The yen fell to more than 160 yen per dollar on June 27, near a 38-year low, Reuters reported. The yen has fallen about 2% for the month and 12% for the year against the dollar.
At one point during the day, the US dollar was trading at 160.05 yen, marking its lowest level since April 29, according to Xinhua.
The Japanese government has recently signaled the possibility of taking appropriate action to deal with excessive volatility. Since late April, the Japanese government has spent 9.79 trillion yen (about more than 60 billion USD) to push the yen up 5% from its lowest level in 34 years.
Analysts said that although intervention risks have increased, the Japanese government may be waiting for the US personal consumption expenditure (PCE) data report before entering the market.

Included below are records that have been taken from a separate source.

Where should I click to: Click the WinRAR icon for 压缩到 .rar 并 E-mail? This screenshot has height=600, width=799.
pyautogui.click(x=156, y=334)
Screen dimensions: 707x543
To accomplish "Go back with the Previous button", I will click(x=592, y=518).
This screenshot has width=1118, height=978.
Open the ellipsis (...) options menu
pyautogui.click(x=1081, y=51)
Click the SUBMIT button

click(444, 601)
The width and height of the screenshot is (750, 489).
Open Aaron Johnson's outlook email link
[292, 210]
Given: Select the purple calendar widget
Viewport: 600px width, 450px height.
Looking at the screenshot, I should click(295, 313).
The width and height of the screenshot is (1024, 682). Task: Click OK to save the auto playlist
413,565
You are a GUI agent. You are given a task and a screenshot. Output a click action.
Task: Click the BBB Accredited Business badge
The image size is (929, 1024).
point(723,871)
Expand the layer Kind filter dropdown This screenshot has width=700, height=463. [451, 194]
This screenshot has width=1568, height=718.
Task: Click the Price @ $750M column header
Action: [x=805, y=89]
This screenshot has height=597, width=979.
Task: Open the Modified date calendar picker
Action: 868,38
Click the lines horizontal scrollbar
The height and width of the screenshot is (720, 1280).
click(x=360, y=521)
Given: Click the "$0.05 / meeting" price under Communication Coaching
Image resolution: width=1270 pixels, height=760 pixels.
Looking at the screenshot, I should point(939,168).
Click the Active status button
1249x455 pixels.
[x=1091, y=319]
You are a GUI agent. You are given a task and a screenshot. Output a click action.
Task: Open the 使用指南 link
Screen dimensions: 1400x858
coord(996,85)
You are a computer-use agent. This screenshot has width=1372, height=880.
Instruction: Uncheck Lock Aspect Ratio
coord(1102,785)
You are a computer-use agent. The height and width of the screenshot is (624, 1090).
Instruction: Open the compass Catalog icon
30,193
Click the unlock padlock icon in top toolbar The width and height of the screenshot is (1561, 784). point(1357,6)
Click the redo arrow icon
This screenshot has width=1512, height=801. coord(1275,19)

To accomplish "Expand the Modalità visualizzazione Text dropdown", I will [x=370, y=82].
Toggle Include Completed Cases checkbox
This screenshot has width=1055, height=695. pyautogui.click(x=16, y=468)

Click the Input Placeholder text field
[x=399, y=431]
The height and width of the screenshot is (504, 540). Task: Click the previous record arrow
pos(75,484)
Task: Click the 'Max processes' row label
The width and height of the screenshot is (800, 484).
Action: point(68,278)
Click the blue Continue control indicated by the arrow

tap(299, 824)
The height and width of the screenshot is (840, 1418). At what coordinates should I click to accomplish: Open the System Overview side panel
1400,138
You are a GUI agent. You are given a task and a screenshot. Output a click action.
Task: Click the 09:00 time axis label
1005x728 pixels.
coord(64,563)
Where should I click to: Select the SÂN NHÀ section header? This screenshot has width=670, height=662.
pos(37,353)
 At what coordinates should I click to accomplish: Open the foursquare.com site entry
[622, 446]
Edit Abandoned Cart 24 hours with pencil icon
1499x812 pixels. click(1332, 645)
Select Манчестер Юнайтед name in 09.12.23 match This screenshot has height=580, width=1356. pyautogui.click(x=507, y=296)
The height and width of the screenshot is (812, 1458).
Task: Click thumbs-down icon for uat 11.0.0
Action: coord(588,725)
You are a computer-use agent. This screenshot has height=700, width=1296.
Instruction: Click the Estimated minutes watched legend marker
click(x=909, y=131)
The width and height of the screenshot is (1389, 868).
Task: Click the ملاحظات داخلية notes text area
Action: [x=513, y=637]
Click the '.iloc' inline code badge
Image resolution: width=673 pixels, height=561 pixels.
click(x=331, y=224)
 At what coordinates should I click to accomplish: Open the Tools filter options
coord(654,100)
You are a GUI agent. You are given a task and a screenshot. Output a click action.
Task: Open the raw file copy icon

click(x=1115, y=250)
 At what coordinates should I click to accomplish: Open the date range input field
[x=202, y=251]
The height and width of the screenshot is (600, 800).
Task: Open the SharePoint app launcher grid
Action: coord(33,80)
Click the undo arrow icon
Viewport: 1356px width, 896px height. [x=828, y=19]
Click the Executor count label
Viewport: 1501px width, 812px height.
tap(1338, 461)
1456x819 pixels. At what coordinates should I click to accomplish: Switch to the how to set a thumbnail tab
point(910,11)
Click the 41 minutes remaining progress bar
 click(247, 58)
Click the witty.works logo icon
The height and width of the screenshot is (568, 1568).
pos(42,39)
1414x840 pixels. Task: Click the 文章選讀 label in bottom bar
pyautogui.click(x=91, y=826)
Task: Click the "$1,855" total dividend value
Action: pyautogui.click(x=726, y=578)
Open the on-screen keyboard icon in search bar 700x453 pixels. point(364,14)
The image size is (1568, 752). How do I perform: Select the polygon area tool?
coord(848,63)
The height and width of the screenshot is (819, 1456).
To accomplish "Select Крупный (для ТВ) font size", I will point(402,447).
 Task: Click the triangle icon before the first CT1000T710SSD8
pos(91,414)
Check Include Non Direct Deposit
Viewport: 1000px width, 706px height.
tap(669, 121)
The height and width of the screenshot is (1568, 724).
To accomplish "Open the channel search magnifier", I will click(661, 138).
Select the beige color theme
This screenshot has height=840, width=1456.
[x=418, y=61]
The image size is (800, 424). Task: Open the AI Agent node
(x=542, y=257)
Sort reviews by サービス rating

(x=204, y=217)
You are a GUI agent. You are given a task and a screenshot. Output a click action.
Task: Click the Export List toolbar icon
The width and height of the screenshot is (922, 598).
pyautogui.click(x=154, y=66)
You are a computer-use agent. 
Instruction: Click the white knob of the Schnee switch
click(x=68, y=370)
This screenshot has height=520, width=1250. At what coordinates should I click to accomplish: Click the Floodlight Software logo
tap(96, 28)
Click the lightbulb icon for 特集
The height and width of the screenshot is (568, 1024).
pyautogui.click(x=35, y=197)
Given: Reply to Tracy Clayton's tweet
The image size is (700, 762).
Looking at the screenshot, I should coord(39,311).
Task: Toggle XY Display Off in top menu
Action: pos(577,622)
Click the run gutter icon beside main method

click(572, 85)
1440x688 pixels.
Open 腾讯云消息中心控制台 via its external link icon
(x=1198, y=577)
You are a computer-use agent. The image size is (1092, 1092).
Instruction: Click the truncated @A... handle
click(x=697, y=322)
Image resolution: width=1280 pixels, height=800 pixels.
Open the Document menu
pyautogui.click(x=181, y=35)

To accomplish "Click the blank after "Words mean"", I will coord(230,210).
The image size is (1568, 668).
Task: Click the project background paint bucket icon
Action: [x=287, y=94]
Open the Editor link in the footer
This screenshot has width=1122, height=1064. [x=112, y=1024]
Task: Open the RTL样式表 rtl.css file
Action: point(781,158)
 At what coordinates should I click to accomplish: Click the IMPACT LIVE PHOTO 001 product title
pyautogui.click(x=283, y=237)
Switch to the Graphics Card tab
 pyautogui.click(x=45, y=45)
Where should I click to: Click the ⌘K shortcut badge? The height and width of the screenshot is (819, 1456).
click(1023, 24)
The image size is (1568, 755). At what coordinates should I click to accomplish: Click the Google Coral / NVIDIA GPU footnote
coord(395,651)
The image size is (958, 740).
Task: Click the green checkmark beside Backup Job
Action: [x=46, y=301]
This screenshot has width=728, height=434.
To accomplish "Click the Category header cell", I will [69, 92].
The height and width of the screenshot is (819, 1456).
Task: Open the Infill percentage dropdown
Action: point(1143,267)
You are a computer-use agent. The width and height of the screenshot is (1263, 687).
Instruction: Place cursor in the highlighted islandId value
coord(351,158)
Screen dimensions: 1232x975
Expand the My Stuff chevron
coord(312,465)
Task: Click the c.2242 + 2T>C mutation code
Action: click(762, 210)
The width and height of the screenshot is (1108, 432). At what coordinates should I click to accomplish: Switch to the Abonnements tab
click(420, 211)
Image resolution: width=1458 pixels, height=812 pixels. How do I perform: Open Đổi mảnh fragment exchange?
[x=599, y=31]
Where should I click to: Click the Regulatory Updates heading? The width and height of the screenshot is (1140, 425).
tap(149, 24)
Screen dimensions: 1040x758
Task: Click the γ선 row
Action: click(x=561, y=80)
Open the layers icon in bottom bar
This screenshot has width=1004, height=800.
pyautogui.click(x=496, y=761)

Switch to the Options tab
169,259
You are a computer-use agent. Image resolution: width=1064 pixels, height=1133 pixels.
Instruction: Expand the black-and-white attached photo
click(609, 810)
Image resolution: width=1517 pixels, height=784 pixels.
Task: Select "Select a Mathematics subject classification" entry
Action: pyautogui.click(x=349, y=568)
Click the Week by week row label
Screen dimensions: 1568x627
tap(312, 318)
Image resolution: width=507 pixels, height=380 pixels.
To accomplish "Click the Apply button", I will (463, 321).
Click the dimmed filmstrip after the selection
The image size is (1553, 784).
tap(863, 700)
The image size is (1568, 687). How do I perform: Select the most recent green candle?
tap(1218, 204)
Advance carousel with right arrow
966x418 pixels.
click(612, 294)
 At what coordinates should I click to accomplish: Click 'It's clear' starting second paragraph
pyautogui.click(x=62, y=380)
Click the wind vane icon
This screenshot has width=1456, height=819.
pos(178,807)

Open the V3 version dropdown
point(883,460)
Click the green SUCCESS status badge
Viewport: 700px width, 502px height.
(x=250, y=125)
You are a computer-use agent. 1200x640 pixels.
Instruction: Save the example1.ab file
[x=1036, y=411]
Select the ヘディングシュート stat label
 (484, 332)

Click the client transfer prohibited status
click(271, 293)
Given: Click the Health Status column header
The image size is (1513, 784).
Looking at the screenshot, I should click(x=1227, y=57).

“The level of the exchange rate and the pace of the decline are both important factors for the Treasury to consider when intervening in the foreign exchange market,” said Boris Kovacevic, global macro strategist at global payments firm Convera in Austria. “However, the decline in options volatility suggests that the recent rally has not yet met the Treasury’s criteria. Policymakers may wait for the PCE report before making a final decision before the end of the week.”
Japanese households are still struggling with the cost of living amid a falling yen. This is largely due to the weaker yen, which makes imported goods more expensive. The Japanese government is looking to take additional measures to curb inflation.